Yappy also has an almost-ace up its sleeve. They have a partnership with a texting app called EvolveSMS. If you use Yappy through your desktop browser in combination with EvolveSMS on your phone it will allow you to do everything: delete texts, send pictures, and send group message WITH syncing of your messages. With Yappy and EvolveSMS you finally have full-featured texting abilities from your computer.
Unfortunately, the EvolveSMS app on it’s own it’s good but far from great. The swiping left to access your list of messages is downright annoying and nearly unusable on my Galaxy S6. However, if you want full-fledged texting from your computer this may be your only hope until Google decides to match the level of integration of Apple’s OSX.
Summing Up Texting On Android
This may seem all a bit like a mess. It is. Some apps handle some thing well and almost all have some sort of compromise. In its current state, I would recommend trying out MightyText especially if you are a consistent Gmail user. MightyText would easily take the crown if they teamed up with Textra to provide the same level of integration as Yappy and EvolveSMS. See how well MightyText works for you. You may not have any of the issues I experienced.

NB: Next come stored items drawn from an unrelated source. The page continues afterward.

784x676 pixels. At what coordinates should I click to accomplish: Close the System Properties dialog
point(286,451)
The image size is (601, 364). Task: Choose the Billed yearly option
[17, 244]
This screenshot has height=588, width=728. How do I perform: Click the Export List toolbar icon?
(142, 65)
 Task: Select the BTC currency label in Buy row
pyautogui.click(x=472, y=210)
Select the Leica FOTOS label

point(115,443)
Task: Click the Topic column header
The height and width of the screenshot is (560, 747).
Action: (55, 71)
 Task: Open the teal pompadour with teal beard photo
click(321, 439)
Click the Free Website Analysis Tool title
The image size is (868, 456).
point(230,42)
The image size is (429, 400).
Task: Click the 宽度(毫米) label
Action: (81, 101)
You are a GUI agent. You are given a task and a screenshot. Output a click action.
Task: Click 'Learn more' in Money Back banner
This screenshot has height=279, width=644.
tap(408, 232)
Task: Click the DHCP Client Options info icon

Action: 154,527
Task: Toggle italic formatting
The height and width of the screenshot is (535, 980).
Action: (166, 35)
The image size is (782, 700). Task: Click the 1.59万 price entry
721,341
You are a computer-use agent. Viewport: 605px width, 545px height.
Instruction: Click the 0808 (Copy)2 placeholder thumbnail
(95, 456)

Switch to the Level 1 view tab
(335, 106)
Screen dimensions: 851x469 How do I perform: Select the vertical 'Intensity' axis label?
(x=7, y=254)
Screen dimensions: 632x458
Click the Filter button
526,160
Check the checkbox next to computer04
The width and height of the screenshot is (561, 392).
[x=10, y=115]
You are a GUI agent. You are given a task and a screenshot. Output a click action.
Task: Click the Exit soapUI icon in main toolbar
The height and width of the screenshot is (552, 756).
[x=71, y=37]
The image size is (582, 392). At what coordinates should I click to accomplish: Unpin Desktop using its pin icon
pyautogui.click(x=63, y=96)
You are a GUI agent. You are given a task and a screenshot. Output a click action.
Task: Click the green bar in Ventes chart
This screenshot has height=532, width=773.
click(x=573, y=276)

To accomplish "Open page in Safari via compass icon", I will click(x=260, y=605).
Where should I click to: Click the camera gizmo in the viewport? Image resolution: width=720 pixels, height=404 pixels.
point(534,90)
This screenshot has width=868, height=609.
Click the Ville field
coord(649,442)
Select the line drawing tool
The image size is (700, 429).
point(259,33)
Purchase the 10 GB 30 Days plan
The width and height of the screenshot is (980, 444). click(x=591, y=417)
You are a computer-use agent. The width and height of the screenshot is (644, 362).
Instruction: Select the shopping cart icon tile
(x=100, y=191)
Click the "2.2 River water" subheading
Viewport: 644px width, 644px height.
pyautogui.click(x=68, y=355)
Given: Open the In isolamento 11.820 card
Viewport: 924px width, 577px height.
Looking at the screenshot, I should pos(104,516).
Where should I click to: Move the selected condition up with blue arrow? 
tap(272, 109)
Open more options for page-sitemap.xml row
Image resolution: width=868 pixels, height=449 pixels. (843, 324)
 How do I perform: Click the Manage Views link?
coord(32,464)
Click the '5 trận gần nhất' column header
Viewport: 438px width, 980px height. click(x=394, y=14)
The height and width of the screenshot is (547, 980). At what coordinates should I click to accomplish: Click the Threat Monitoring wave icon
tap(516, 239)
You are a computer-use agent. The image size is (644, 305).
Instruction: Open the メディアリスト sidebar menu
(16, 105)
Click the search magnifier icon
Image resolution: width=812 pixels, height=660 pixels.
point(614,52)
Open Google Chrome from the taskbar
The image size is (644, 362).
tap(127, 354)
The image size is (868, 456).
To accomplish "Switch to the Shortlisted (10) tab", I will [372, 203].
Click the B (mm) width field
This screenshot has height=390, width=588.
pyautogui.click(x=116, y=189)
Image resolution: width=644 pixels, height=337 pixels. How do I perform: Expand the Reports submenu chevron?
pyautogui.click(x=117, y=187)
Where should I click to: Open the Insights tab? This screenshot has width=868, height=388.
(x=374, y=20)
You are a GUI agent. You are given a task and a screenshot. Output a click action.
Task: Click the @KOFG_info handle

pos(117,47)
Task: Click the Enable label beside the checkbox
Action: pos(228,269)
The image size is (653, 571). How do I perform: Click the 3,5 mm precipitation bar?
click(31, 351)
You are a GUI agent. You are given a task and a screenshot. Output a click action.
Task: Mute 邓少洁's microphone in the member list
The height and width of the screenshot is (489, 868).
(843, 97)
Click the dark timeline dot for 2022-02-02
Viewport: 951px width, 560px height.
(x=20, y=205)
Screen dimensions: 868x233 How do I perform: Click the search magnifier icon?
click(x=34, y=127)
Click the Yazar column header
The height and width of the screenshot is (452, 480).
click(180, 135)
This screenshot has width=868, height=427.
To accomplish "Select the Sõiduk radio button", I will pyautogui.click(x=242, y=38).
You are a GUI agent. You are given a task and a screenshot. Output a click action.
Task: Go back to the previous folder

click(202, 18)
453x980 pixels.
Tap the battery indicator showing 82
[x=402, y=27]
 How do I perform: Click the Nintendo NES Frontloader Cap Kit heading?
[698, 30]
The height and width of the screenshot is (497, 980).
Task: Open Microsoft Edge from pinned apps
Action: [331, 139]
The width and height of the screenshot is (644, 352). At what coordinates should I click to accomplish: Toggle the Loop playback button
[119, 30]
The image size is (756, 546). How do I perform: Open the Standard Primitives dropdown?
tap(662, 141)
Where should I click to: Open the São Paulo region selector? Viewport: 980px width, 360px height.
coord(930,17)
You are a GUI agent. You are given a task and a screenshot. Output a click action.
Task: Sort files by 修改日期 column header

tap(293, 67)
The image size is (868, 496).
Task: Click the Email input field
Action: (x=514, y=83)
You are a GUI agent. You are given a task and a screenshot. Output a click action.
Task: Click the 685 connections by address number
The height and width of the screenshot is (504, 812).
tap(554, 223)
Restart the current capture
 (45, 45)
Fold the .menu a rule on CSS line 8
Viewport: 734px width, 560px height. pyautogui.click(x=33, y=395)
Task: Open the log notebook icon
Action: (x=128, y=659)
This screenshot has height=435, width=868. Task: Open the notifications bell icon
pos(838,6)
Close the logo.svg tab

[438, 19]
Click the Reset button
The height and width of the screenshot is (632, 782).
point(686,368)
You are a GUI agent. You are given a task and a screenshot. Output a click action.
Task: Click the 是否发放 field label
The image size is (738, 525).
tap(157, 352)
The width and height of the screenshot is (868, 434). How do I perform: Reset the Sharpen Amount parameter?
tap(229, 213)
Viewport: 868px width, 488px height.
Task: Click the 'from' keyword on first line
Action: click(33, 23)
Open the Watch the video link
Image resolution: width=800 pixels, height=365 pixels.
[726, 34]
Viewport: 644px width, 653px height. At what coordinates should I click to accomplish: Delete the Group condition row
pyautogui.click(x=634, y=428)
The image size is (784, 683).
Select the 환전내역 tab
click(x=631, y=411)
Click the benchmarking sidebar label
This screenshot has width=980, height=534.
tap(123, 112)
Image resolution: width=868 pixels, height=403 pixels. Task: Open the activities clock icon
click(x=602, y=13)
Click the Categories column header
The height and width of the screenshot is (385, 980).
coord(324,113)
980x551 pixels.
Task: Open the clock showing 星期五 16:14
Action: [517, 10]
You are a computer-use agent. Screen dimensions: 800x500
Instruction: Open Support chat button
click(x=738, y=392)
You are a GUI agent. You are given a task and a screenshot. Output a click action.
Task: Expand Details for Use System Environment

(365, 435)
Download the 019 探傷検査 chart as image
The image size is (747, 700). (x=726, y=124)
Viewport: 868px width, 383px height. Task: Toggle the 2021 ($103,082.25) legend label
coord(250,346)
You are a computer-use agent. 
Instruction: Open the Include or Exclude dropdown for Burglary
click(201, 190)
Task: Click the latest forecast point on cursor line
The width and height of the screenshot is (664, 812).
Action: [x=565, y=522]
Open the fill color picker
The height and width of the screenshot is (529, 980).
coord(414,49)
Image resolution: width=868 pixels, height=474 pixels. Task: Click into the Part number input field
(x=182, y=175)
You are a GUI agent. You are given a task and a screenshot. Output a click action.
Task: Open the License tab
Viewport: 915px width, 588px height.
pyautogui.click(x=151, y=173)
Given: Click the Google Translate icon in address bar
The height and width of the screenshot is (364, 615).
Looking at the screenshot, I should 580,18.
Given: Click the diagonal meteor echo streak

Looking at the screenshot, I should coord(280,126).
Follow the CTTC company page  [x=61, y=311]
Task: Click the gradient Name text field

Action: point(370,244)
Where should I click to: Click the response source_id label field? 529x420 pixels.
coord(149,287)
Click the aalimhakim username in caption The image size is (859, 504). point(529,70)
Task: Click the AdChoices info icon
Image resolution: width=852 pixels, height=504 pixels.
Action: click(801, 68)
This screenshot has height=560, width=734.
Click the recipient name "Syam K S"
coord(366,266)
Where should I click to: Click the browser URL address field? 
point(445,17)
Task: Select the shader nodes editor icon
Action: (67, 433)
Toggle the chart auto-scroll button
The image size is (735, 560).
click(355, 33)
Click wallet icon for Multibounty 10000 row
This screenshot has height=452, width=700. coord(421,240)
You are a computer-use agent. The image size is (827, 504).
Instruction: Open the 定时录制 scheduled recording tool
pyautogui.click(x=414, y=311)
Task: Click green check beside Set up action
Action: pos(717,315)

If you find it as frustrating as I did, switch over to Yappy and maybe go so far as to also install EvolveSMS for the complete texting-from-a-computer experience.
I really hope that Google gets their head on straight and matches the level of integration of messaging on OS X. I know this is a tall order and might not even possible considering the number of different devices, carriers, Android versions etc. And considering the mess of Hangouts and Google Voice maybe we are better off relying on a third party solution.
EDIT: Pushbullet has released a new version of their app that now syncs all text messages. So far, it has been working very reliably for me and is my recommended choice.